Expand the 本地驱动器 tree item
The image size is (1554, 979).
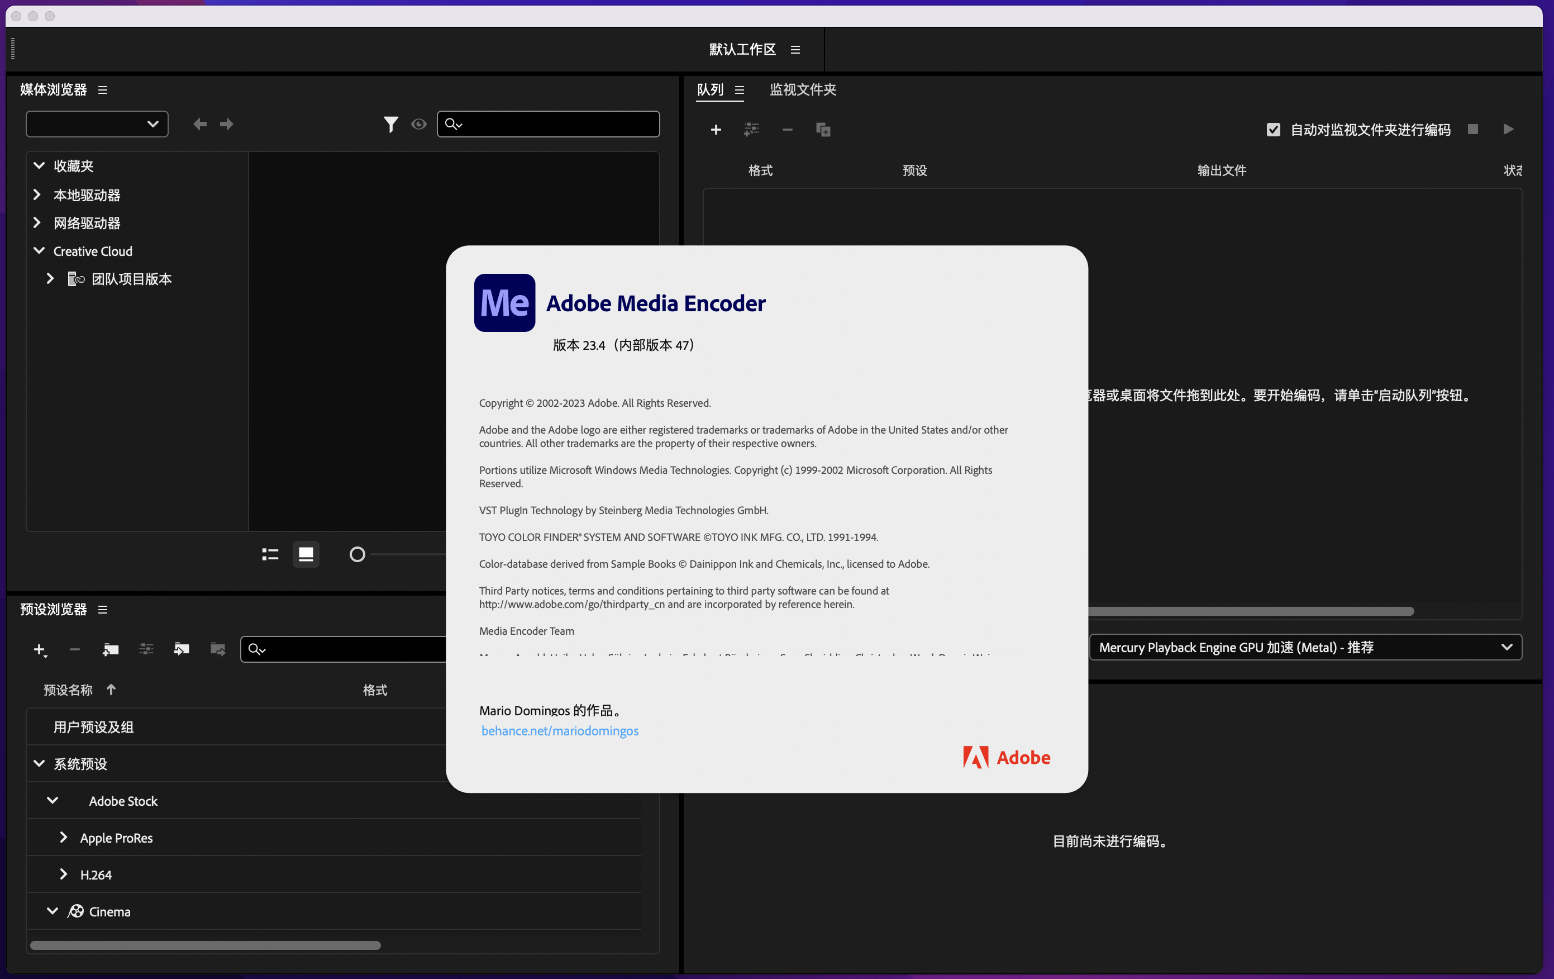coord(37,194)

---

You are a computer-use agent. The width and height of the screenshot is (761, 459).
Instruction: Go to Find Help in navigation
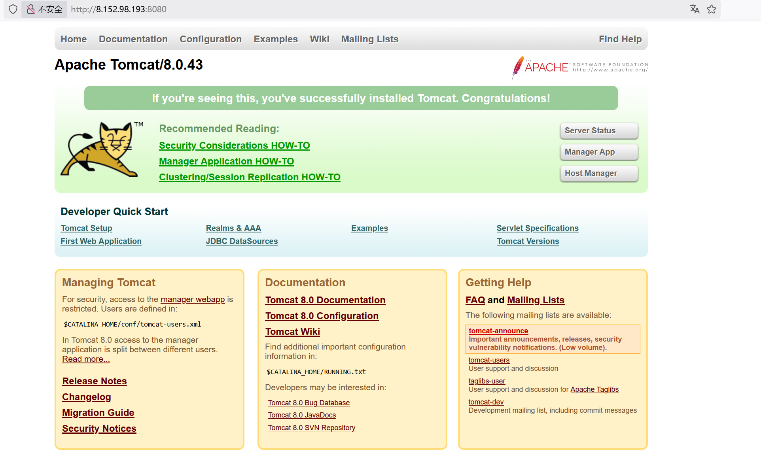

* **Instructions for the task**
Quote the data above from the line containing "You are a computer-use" to the line containing "Instruction: Go to Find Help in navigation", inclusive, and stop.

* **Finished task**
You are a computer-use agent. The width and height of the screenshot is (761, 459).
Instruction: Go to Find Help in navigation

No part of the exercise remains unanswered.